- Developer(s): Webzen
- Publisher(s): Webzen (MU Online Korea & Global MU Online) ZhaoUC (China version) Webzen Japan (Japan version) Asiasoft (SEA version)
- Designer(s): Webzen's MU Studio
- Platform(s): Microsoft Windows
- Release: November 2001 June 28, 2022 (latest patch)
- Genre(s): MMORPG
- Mode(s): MMO

= Mu Online =

MU Online (뮤 온라인) is an isometric medieval fantasy MMORPG, produced by Webzen, a Korean gaming company. It was introduced in 2001, and is still being supported and updated in 2024.

==Gameplay==
Mu Online was created in December 2001 by the Korean gaming company Webzen Inc. Like most MMORPGs, players create a character among nine different classes and set foot on the MU Continent. To gain experience and thus level up, a player needs to fight monsters (mobs). MU is populated by a large variety of monsters, from simple ones like goblins and golems, to more challenging ones such as the Gorgon, Kundun or Selupan. Each monster type is unique, has different spawn points, and drops different items. Outside of a duel, PvP fighting is possible but discouraged. When one player attacks another, a self-defense system is activated, in which the attacked player may kill the aggressor within a time limit. Self-defense is also activated when a player attacks an Elf's summoned creature. Outlaws have disadvantages during gameplay, depending on their Outlaw level.

==Character classes==
At the start of the game the players can choose between 15 different character classes - Dark Wizard, Dark Knight, Elf, Summoner, Rage Fighter, Magic Gladiator, Dark Lord, Grow Lancer, Rune Wizard, Slayer, Gun Crusher, White Mage Kundun, Mage Lemuria, Illusion Knight,Alchemist and Crusader.

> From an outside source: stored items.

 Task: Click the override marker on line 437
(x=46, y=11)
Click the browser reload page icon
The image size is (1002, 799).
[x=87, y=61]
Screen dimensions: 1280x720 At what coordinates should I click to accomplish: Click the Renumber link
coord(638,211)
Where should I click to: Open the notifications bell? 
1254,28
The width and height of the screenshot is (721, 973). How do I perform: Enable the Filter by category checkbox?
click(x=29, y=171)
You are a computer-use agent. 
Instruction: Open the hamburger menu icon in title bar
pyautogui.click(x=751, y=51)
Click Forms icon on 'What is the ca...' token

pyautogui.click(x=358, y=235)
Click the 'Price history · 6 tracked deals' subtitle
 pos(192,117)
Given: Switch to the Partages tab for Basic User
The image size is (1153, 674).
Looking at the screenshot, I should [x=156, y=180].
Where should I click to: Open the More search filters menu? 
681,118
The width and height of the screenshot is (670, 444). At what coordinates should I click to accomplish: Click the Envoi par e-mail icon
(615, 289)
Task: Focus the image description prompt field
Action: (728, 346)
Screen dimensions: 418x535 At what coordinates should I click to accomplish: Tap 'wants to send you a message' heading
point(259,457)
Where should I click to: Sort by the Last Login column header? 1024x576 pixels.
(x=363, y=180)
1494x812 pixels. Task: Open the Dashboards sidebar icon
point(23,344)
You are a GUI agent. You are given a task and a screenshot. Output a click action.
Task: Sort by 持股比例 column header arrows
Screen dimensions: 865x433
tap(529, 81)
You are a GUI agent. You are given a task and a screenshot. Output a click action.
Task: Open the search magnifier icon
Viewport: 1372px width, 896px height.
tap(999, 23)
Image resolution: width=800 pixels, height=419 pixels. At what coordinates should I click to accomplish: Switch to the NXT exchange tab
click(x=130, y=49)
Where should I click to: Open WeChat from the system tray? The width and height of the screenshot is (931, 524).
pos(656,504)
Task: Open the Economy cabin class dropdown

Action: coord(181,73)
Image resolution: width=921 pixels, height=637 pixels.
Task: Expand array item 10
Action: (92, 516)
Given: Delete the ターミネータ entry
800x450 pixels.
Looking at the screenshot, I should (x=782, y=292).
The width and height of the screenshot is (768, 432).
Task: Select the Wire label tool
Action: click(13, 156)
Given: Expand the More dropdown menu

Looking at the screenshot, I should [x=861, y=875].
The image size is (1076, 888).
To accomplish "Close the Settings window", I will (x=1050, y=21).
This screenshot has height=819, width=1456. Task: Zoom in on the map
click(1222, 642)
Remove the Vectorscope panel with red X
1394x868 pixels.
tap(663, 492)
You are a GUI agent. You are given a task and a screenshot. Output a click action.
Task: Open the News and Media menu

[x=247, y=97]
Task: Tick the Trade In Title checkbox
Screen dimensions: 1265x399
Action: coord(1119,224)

Players can unlock two classes if they reach a certain level with one character: Magic Gladiator and Dark Lord. Also, character cards can be purchased in order to unlock more character classes. Each class has its specific powers and items. As characters level up and complete quests, they can transform themselves into stronger classes. Each progressive class change grants, gain access to new spells, skills, weapons and wings as well as an associated change in appearance.

===Spells and skills===
Like most MMO games, characters in MU can use many different kinds of magic and special abilities. Each character has its own set of spells, and some weapons may be enchanted to provide the character with a specific spell. Casting a spell costs MP (mana, or magic points) and sometimes AG or stamina.

===Communications===
Mu Online has a built-in chat system that allows all visible players to communicate easily via text. Users can add custom players to their Friends List in order to make it easy to keep in contact with one another. Other methods of chat were also available, such as Guild chat and Party chat.

===Cooperative play===
Players can choose to team up with other players in a "party", in which players cooperate against enemy monsters to share exp and loot. Early seasons of the game encouraged party play by rewarding the player with the highest level more experience points for helping lower-level players. Players could not see the level of other players in the party, but because spending character points on vitality was highly discouraged, players could guess quite accurately the level of other players by seeing their health bars. Some builds were made for parties only, like the part elf, which focused on filling up the energy stat, being protected by a summoned mob, and buffing party members.

==Sequels==
- MU Legend was released in August 2018 free on Steam via Valofe.
- MU Origin was released in 2016.
- MU Origin 2 was updated in May 2022 on Google Play, with versions uploaded by GameNow and Webzen.
- MU Origin 3 was updated in June 2022 on Google Play by FingerFun.